Гражданская война в Испании была для советской общественности крупнейшим международным событием десятилетия, она широко освещалась газетами и вызывала наряду с подлинным энтузиазмом, особенно среди молодых, и другие, менее восторженные отклики. В сводке НКВД о настроении населения за 1936 г. говорится, что многие рабочие проявляют энтузиазм, готовы ехать добровольцами в Испанию и пожертвовать на помощь испанцам до 1% от своего заработка. Разумеется, есть и такие, кого возмущает мысль, что Советское правительство тратит деньги на Испанию, когда дома люди нуждаются. «Твои дети не видят шоколада и масла, а мы испанским рабочим посылаем»; «Разве можно нам хлеб продавать. Мы сами голодаем. Пусть правительство перестанет посылать хлеб в Испанию, тогда хлеба лишнего много окажется». Встречаются, однако, и замечания, продиктованные более глубинными враждебными чувствами. Приводятся слова одного рабочего по поводу помощи испанским рабочим: «Пусть только вооружат наших рабочих, так на 50 — 60% поднимут оружие против советов»22. О том, что Испания надолго осталась в народной памяти, свидетельствуют упоминания о ней и впоследствии, в другом контексте. Например, во время выборов 1937 г. один днепропетровский колхозник печально заметил: «Если бы рабочие Испании знали, как мы живем, они бы не боролись за свободу»23.
НКВД не спускал глаз с молодежи, как коммунистической, так и прочей. Герой романа А.Н.Рыбакова «Дети Арбата» Саша — не единственный комсомолец, попавший в его руки еще до начала Большого Террора. Периодически работники НКВД раскрывали небольшие «контрреволюционные» организации молодежи. В Ленинграде, например, за период с декабря 1933 г. по 15 мая 1934 г. были раскрыты восемь таких групп среди учащихся и молодых рабочих, в том числе фашистский «Союз Возрождения России», националистическая организация студентов — представителей национального меньшинства, желавших основать «Великую Финляндскую Республику», и различные «террористические» организации (не совершившие ни одного террористического акта). Воронежский НКВД в 1937 г. сообщал о том, что среди учащихся высшей школы есть сторонники терроризма, фашизма и троцкизма, на стенах рисуют свастики и преобладают антисоветские слухи, особенно в связи с нехваткой провдовольствия предыдущей зимой. Один студент техникума заявил: «Скорее бы началась война, я первый стал бы уничтожать коммунистов»24.

**Данные об элементах и о расположении текста**

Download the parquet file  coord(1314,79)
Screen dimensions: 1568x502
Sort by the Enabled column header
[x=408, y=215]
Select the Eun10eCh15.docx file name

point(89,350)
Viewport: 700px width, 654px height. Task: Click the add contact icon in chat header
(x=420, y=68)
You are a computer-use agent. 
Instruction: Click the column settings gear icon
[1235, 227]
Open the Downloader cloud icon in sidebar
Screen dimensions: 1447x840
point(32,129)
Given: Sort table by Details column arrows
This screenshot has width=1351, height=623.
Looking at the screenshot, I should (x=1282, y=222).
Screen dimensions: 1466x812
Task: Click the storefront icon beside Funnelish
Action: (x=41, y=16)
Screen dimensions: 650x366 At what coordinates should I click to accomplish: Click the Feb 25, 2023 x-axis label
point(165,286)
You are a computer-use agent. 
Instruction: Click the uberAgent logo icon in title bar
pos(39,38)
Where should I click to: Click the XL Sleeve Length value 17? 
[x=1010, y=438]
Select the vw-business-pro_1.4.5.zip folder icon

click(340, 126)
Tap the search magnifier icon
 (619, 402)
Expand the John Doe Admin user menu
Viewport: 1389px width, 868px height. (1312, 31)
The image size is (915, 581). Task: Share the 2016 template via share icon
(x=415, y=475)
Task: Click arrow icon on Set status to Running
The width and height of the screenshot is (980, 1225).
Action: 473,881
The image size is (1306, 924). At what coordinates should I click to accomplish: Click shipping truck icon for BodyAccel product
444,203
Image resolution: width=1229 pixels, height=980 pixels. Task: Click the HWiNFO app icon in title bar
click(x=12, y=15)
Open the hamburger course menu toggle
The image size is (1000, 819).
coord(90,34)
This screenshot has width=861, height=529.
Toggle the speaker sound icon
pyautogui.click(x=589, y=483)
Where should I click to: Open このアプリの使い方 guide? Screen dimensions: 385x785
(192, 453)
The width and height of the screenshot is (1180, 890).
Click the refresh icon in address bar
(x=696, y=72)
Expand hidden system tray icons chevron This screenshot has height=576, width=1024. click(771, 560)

**Условие задачи**
Соответствуют ли тексту утверждения ниже? На каждое ответьте «да» или «нет» и процитируйте слова текста, которые это решают.
1. Раскрытые в Ленинграде «террористические» организации молодежи совершили несколько терактов.
2. По сводке НКВД за 1936 г., многие рабочие были готовы отдать на помощь испанцам до 1% заработка.
3. Слова о том, что рабочие Испании не боролись бы за свободу, знай они здешнюю жизнь, сказал днепропетровский колхозник во время выборов 1937 г.

**Выполненное задание**
1. Нет: «не совершившие ни одного террористического акта».
2. Да: «готовы ехать добровольцами в Испанию и пожертвовать на помощь испанцам до 1% от своего заработка».
3. Да: «во время выборов 1937 г. один днепропетровский колхозник печально заметил».